+++ PROVIDED ENTRIES

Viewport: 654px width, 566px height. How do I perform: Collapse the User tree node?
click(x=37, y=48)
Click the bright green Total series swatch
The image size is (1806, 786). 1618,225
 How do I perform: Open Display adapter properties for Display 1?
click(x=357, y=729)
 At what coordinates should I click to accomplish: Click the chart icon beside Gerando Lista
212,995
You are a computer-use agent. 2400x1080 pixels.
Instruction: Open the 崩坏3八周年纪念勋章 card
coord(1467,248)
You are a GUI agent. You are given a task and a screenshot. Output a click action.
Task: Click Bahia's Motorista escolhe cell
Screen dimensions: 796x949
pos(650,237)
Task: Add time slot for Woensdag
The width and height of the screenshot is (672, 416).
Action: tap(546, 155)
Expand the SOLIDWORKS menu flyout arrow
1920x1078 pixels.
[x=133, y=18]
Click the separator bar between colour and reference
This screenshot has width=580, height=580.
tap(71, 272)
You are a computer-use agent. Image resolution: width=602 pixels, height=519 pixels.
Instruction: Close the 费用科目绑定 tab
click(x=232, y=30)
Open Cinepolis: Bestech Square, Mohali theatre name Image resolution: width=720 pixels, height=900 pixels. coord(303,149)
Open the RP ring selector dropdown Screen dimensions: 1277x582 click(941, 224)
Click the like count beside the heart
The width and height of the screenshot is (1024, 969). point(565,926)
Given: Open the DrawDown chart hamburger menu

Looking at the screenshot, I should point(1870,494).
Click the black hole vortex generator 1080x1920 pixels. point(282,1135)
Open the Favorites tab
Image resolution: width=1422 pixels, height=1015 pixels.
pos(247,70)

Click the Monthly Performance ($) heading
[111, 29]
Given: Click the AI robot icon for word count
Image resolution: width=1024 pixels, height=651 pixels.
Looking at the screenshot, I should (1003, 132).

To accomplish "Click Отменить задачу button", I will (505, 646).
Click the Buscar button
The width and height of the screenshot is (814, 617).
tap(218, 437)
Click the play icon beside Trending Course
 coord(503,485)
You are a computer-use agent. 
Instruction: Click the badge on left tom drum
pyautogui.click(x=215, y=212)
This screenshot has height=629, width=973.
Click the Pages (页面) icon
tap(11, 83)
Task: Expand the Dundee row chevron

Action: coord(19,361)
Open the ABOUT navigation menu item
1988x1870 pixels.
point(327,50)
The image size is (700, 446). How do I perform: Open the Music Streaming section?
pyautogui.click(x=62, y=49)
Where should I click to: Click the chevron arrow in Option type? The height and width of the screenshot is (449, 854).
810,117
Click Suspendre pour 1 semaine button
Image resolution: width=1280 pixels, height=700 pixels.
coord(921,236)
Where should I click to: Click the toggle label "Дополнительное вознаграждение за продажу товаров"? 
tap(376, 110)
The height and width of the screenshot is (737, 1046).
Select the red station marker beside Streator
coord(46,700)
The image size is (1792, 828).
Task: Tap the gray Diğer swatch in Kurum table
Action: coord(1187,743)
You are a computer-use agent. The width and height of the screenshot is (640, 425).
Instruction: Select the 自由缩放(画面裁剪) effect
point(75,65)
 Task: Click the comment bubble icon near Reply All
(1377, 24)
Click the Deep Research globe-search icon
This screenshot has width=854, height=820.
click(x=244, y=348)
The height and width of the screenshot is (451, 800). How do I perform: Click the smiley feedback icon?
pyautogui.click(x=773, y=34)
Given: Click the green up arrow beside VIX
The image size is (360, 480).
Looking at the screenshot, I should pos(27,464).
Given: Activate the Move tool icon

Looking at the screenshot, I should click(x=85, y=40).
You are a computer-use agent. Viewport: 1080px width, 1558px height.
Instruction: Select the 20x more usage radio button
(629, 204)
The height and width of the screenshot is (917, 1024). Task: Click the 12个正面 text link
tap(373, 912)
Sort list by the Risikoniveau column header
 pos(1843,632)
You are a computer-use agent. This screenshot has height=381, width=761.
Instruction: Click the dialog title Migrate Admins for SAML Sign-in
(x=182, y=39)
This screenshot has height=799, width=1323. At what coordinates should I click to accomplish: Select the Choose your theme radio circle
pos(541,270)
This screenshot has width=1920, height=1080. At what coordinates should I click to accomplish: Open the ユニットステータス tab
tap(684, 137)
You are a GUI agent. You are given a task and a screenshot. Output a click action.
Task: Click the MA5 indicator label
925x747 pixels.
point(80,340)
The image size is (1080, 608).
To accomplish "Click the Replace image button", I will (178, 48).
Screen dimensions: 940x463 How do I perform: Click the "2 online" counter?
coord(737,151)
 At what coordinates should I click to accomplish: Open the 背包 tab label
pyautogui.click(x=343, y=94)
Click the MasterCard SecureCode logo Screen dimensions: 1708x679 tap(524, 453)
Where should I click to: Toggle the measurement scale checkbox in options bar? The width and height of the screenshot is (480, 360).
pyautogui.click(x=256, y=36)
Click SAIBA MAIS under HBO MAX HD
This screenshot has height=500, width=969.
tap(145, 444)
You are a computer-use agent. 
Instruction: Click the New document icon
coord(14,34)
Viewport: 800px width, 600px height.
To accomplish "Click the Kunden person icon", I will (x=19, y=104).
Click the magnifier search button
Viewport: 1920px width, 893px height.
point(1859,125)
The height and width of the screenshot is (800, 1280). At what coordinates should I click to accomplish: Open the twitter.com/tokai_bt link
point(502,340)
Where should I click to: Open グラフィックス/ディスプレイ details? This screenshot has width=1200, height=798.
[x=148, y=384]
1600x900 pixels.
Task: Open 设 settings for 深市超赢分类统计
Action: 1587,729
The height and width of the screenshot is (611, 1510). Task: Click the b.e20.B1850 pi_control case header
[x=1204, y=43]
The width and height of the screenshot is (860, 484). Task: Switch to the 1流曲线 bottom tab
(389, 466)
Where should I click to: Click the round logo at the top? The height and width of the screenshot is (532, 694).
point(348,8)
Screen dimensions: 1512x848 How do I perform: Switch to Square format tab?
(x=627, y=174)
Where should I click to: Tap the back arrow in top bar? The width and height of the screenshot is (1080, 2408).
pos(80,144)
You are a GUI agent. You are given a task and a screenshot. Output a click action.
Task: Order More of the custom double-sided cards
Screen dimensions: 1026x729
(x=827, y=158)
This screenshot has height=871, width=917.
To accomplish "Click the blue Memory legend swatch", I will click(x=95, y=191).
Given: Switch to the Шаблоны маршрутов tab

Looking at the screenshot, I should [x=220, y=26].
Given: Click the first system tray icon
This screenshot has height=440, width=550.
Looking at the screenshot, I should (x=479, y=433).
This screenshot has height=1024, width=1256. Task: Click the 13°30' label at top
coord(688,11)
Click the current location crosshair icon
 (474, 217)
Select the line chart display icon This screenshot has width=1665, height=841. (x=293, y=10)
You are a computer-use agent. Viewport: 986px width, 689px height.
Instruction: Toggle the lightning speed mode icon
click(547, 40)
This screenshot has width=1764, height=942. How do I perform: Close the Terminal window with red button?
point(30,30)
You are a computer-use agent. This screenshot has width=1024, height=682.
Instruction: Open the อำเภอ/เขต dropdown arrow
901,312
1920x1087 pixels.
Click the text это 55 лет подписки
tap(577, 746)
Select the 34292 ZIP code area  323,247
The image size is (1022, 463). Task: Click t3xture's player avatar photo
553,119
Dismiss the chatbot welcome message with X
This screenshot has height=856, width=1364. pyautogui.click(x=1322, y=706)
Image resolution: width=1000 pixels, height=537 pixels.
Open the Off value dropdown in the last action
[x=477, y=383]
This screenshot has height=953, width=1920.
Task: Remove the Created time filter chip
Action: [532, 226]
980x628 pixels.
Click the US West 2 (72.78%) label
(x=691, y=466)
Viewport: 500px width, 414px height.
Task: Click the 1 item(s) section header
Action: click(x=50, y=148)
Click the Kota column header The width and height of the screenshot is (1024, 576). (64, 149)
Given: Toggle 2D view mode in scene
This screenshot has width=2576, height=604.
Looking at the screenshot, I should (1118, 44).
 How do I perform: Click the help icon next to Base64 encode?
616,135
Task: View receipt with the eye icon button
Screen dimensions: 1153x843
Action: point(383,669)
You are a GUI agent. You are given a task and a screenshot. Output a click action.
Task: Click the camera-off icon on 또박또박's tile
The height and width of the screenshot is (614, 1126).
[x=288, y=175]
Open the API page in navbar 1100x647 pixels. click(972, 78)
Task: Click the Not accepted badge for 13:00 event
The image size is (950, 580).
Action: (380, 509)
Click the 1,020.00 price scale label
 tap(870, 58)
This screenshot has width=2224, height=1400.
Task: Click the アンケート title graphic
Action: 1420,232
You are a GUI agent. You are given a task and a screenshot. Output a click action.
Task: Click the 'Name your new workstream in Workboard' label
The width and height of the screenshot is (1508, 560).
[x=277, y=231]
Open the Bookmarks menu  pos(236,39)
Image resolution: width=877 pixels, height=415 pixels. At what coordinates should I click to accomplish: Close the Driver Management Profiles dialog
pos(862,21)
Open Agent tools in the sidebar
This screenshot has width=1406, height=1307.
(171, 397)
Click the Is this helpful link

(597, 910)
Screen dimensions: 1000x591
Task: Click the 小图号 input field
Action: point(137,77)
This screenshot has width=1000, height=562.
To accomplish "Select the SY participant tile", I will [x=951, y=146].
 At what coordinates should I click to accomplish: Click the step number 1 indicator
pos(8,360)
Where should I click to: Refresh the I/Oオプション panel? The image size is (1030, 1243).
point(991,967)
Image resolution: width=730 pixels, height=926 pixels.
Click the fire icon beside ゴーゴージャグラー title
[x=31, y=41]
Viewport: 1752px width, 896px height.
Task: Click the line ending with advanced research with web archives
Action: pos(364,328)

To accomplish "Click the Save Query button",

++++++

> [PROBLEM TO SOLVE] Count the lines in the listing where the string "tile" appears. Answer with the number only.

> [RESPONSE TO THIS EXERCISE] 2